Engineers Need Up-to-Date Information
After implementing a change, it can take a couple of days or more to get changed information to the entire team. Given the speed at which engineers must work, two days is too long and means there is significant risk engineers will work with outdated data. Emphasizing this pain, an overwhelming 76% report they would like the data to be updated much more quickly. Companies can accomplish this by granting engineers immediate access to changes with real-time updates. This will streamline access to CAD data to avoid rework and wasted time.

  • 41% of respondents report it takes a couple of days or more to get changed information to the entire team.
  • 76% need faster access:
    • 61% would like access to the latest CAD file in real time
    • Another 15% need changes within a few hours

The Impact of Outdated Information on Collaboration

Third Party Collaboration Bottlenecks
Problems with communication and outdated information get even worse when working with third parties. Communicating changes, validating their work, and keeping CAD models updated are the most common problems when working with third parties.

Top 5 Challenges Involving Third Parties. Source: Dassault Systemes
Top 5 Challenges Involving Third Parties. Source: Dassault Systemes

Engineers report, on average, 20% of the time they are working with outdated information.

The Cost of Collaboration Bottlenecks
Companies need better means for communicating, especially when third parties are involved. Unfortunately, third parties tend to be slow to share updates. Seventy percent (70%) say third parties wait a couple of days or more to send updated information, forcing engineers to work with outdated information. With delays in communication from both internal engineers and third parties, it is inevitable that engineers regularly work with outdated information and in fact, they report that 20% of the time they are working with outdated information. This means every week, an entire day’s worth of work is done with outdated information. The business impact is felt in many areas as seen in the graph below.
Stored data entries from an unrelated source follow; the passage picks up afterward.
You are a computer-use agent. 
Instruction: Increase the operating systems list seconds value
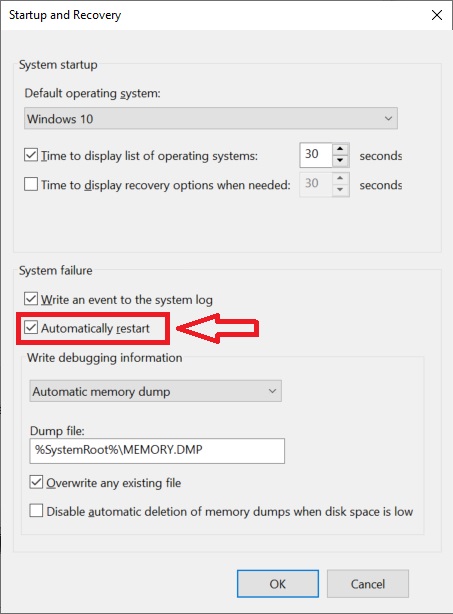pyautogui.click(x=340, y=149)
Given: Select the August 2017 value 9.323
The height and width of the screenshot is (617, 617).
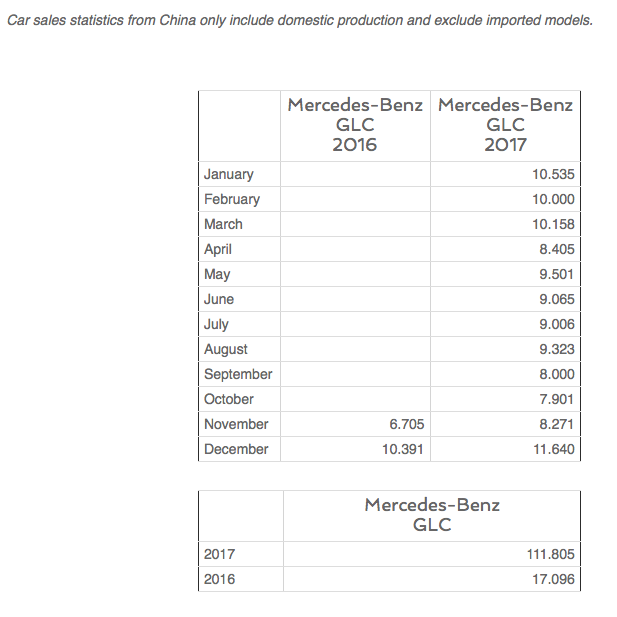Looking at the screenshot, I should point(557,349).
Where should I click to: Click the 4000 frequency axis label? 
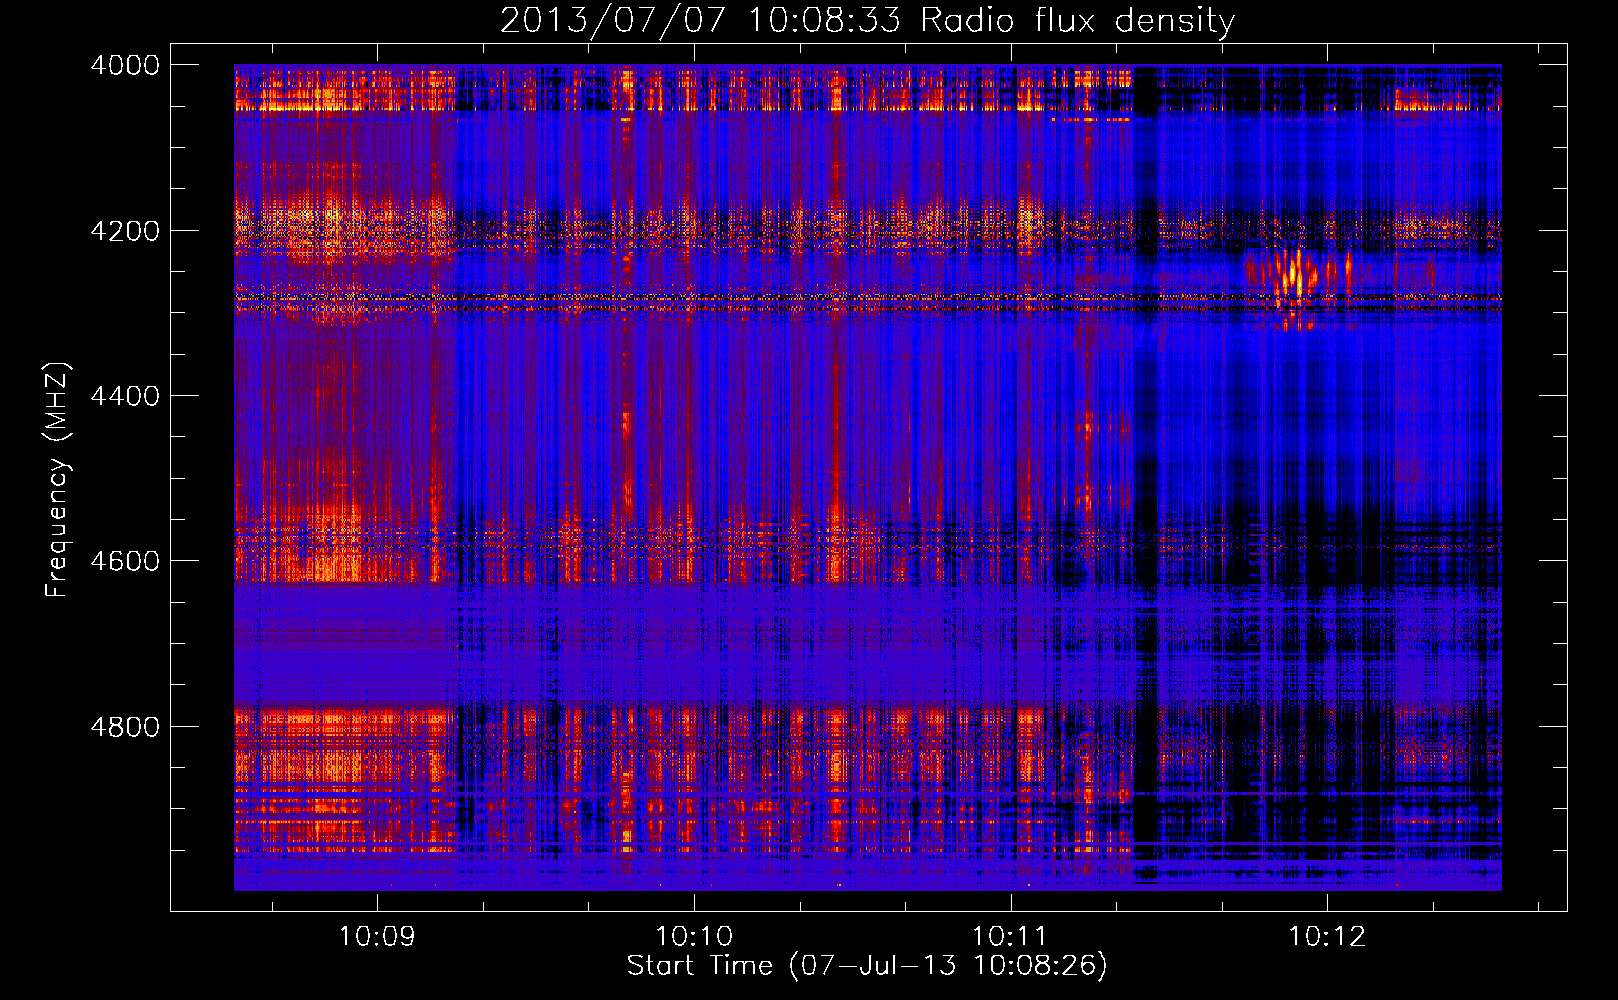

Top Impacts of Outdated Information. Source: Dassault Systemes
Top Impacts of Outdated Information. Source: Dassault Systemes

Identifying the Top Performers

Pillars of Profitability
Tech-Clarity analyzed five metrics to identify manufacturers that use their engineering resources most effectively. Participants evaluated their company’s performance compared to their competitors on their ability to:

Pillars of Profitability. Source: Dassault Systemes
Pillars of Profitability. Source: Dassault Systemes

The top 20% best-performing companies were defined as “Top Performers.”

What Sets Top Performers Apart?
Top Performers are more effective at managing their design data and processes. When asked to rate their processes on a scale of 1 to 5, with 5 being the most effective, on average Top Performers rate their processes as very to highly effective while Others rate their processes as only average (see graph on the right).

Top Performers are 8% closer on deadlines compared to competitors.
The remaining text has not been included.